Exploratory Factor Analysis (EFA) Results Interpretation

Exploratory Factor Analysis (EFA) Results Interpretation 

Appropriateness of data (adequacy)

KMO Statistics

  • Marvelous: .90s
  • Meritorious: .80s
  • Middling: .70s
  • Mediocre: .60s
  • Miserable: .50s
  • Unacceptable: <.50

Bartlett’s Test of Sphericity

Tests hypothesis that correlation matrix is an identity matrix.

  • Diagonals are ones
  • Off-diagonals are zeros

A significant result (Sig. < 0.05) indicates matrix is not an identity matrix; i.e., the variables do relate to one another enough to run a meaningful EFA.

Communalities

A communality is the extent to which an item correlates with all other items. Higher communalities are better. If communalities for a particular variable are low (between 0.0-0.4), then that variable may struggle to load significantly on any factor. In the table below, you should identify low values in the “Extraction” column. Low values indicate candidates for removal after you examine the pattern matrix.

Factor Structure

Factor structure refers to the intercorrelations among the variables being tested in the EFA. Using the pattern matrix below as an illustration, we can see that variables group into factors – more precisely, they “load” onto factors. The example below illustrates a very clean factor structure in which convergent and discriminant validity are evident by the high loadings within factors, and no major cross-loadings between factors (i.e., a primary loading should be at least 0.200 larger than secondary loading).

Convergent validity

Convergent validity means that the variables within a single factor are highly correlated. This is evident by the factor loadings. Sufficient/significant loadings depend on the sample size of your dataset. The table below outlines the thresholds for sufficient/significant factor loadings. Generally, the smaller the sample size, the higher the required loading. We can see that in the pattern matrix above, we would need a sample size of 60-70 at a minimum to achieve significant loadings for variables loyalty1 and loyalty7. Regardless of sample size, it is best to have loadings greater than 0.500 and averaging out to greater than 0.700 for each factor. The table below is Table 3-2 from page 117 of Hair et al (2010).

Discriminant validity

Discriminant validity refers to the extent to which factors are distinct and uncorrelated. The rule is that variables should relate more strongly to their own factor than to another factor. Two primary methods exist for determining discriminant validity during an EFA. The first method is to examine the pattern matrix. Variables should load significantly only on one factor. If “cross-loadings” do exist (variable loads on multiple factors), then the cross-loadings should differ by more than 0.2. The second method is to examine the factor correlation matrix, as shown below. Correlations between factors should not exceed 0.7. A correlation greater than 0.7 indicates a majority of shared variance (0.7 * 0.7 = 49% shared variance). As we can see from the factor correlation matrix below, factor 2 is too highly correlated with factors 1, 3, and 4.
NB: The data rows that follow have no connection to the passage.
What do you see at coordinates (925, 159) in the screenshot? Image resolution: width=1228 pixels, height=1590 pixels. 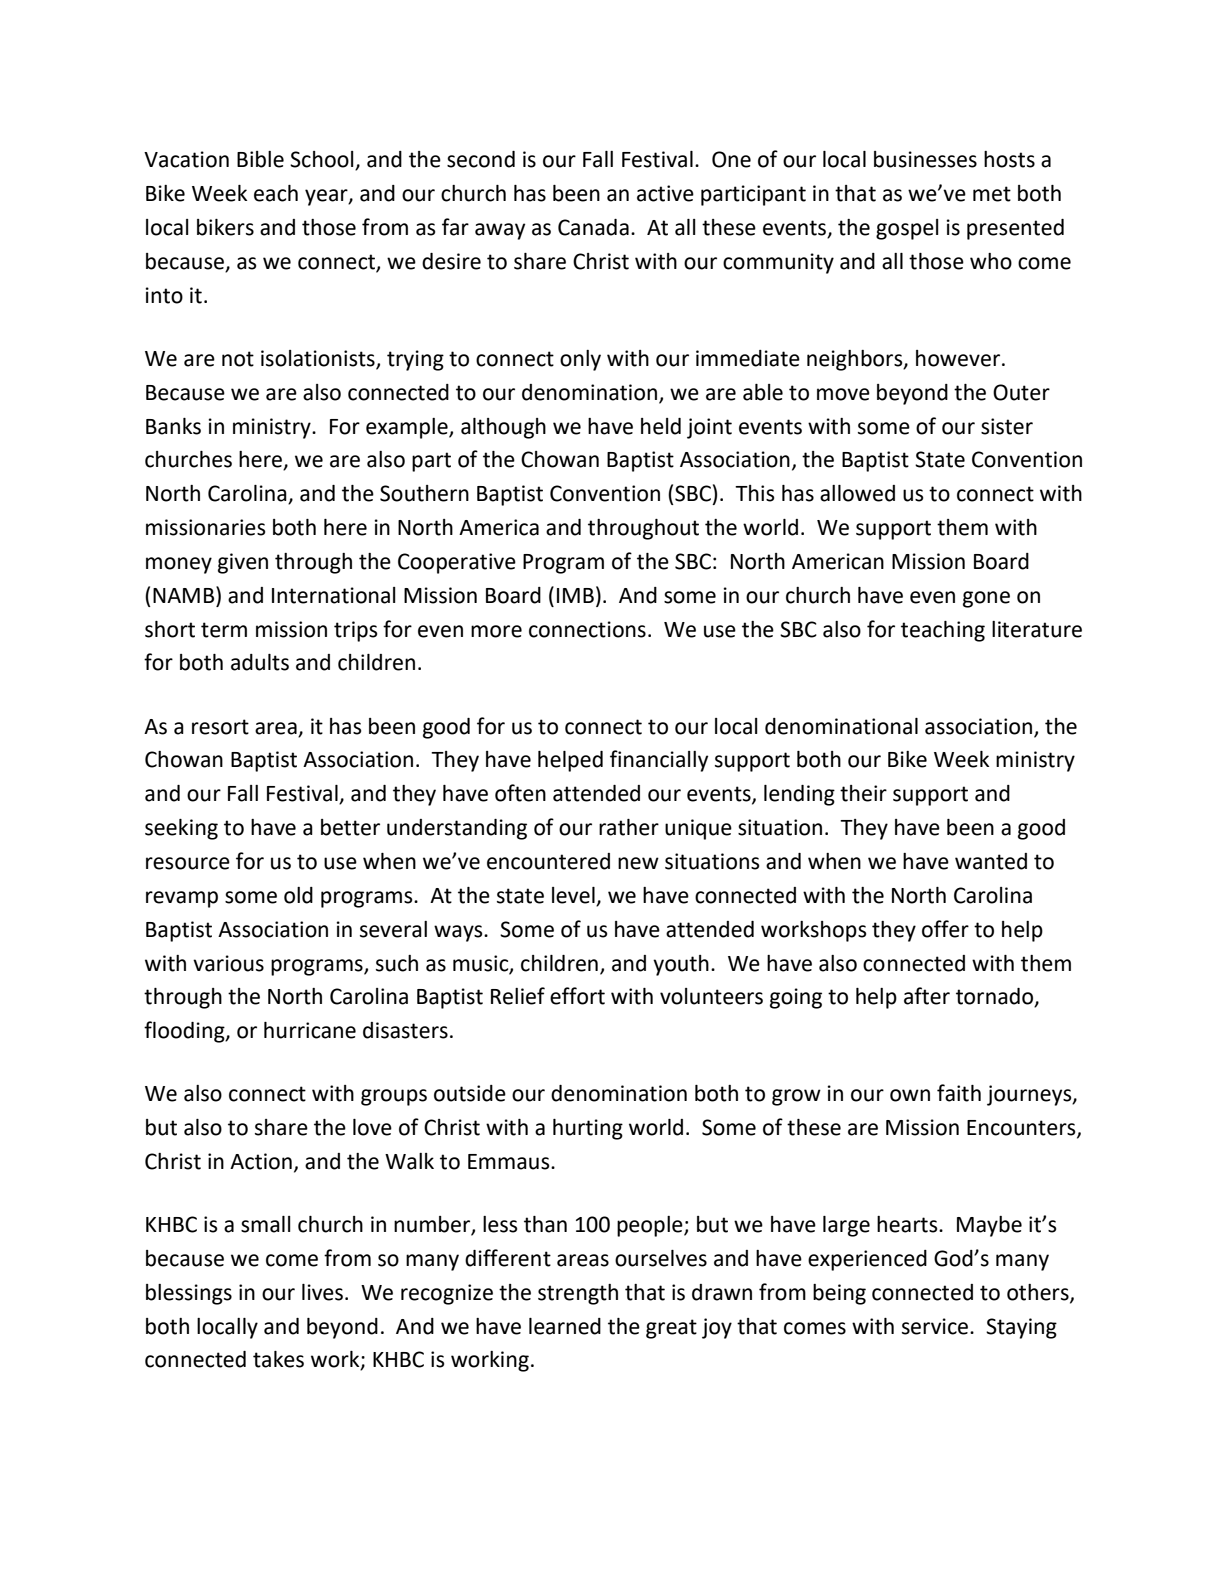 I see `businesses` at bounding box center [925, 159].
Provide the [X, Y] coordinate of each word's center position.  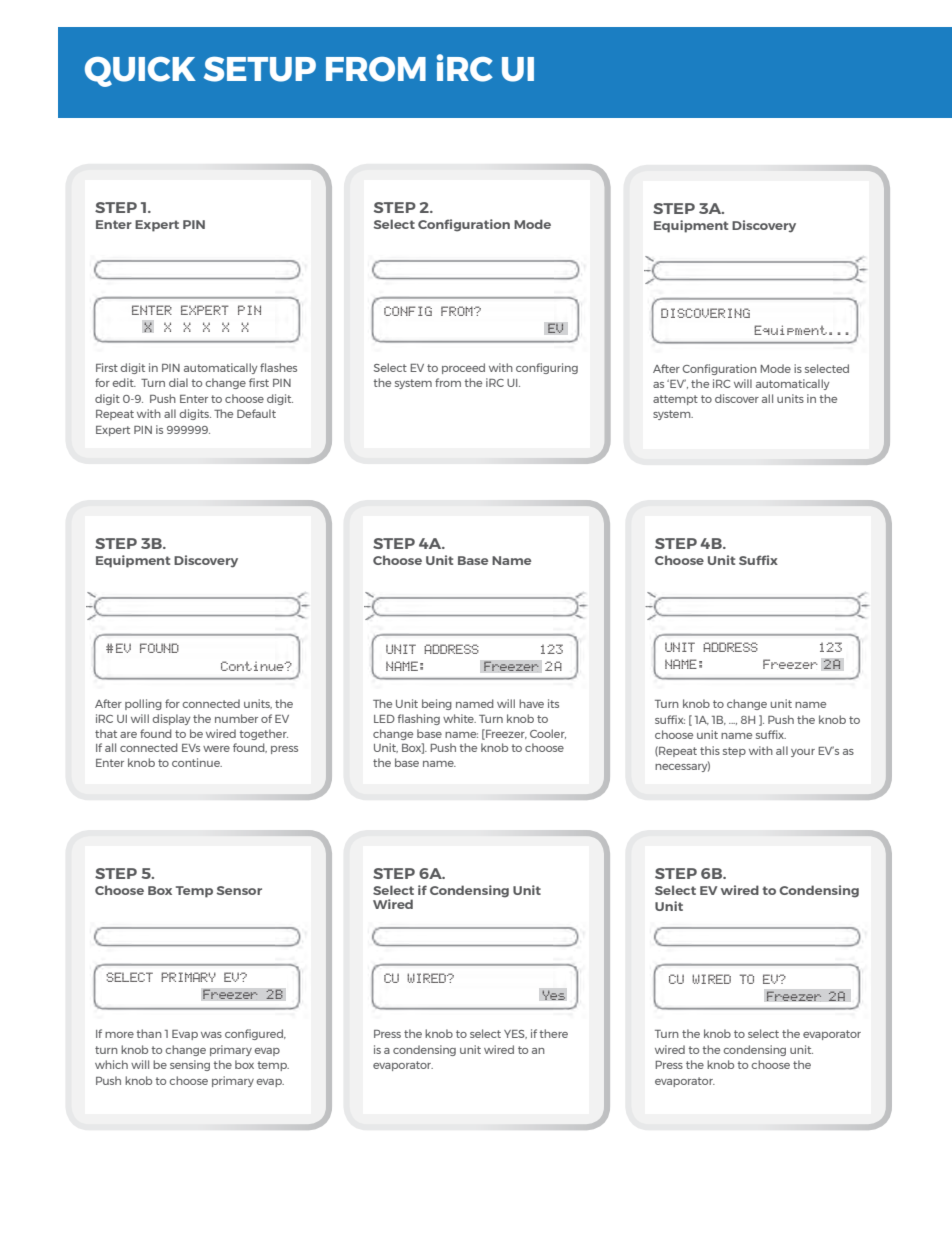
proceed [463, 368]
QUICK [140, 71]
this [710, 750]
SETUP [260, 69]
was [211, 1035]
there [553, 1033]
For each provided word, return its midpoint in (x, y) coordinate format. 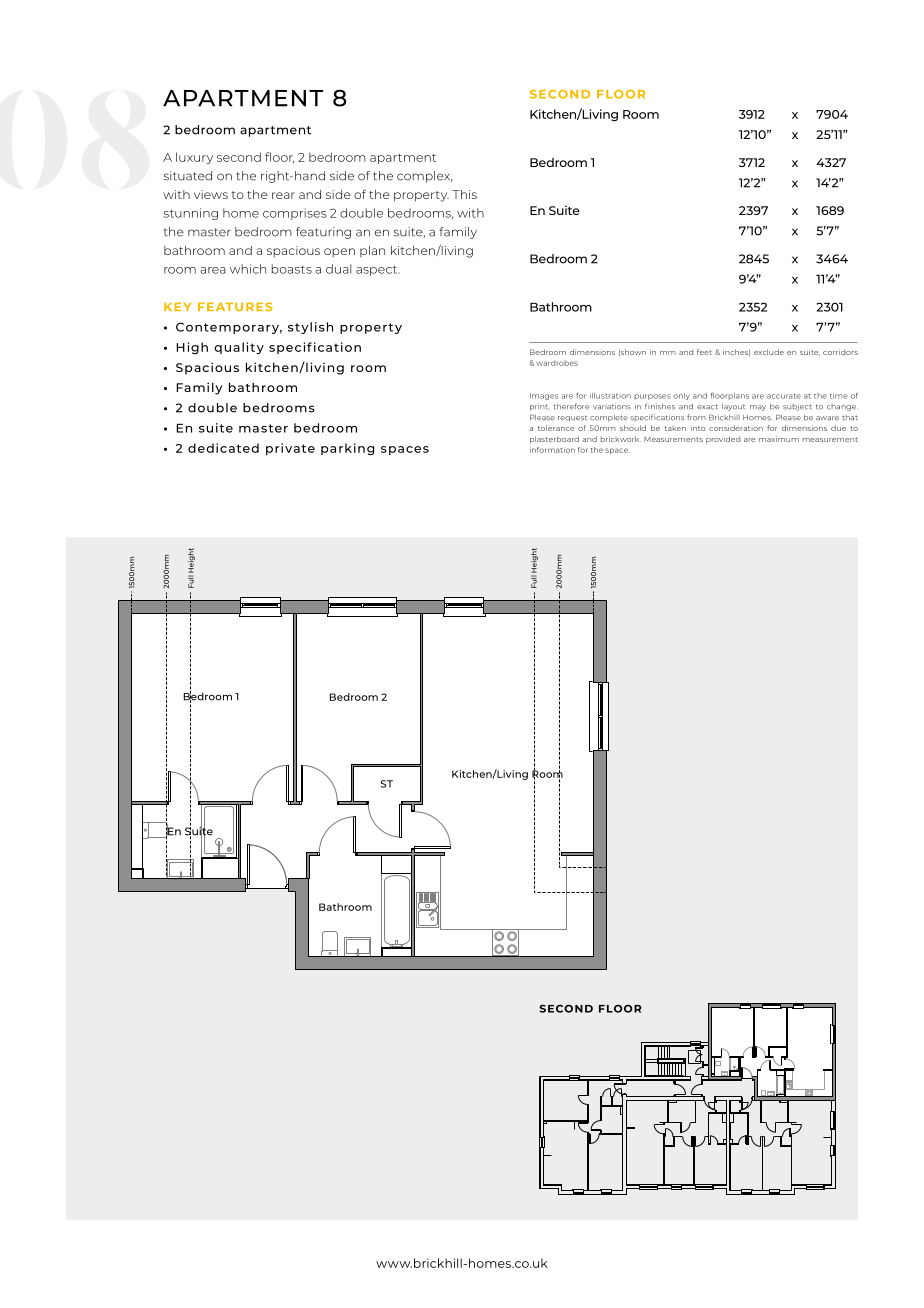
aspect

What if you have discriminant validity problems – for example, the items from two theoretically different factors end up loading on the same extracted factor (instead of on separate factors). I have found the best way to resolve this type of issue is to do a separate EFA with just the items from the offending factors. Work out this smaller EFA (by removing items one at a time that have the worst cross-loadings), then reinsert the remaining items into the full EFA. This will usually resolve the issue. If it doesn’t, then consider whether these two factors are actually just two dimensions or manifestations of some higher order factor. If this is the case, then you might consider doing the EFA for this higher order factor separate from all the items belonging to first order factors. Then during the CFA, make sure to model the higher order factor properly by making a 2nd order latent variable.

Face validity

Face validity is very simple. Do the factors make sense? For example, are variables that are similar in nature loading together on the same factor? If there are exceptions, are they explainable? Factors that demonstrate sufficient face validity should be easy to label. For example, in the pattern matrix above, we could easily label factor 1 “Trust in the Agent” (assuming the variable names are representative of the measure used to collect data for this variable). If all the “Trust” variables in the pattern matrix above loaded onto a single factor, we may have to abstract a bit and call this factor “Trust” rather than “Trust in Agent” and “Trust in Company”.

Reliability

Reliability refers to the consistency of the item-level errors within a single factor. Reliability means just what it sounds like: a “reliable” set of variables will consistently load on the same factor. The way to test reliability in an EFA is to compute Cronbach’s alpha for each factor. Cronbach’s alpha should be above 0.7; although, ceteris paribus, the value will generally increase for factors with more variables, and decrease for factors with fewer variables. Each factor should aim to have at least 3 variables, although 2 variables is sometimes permissible.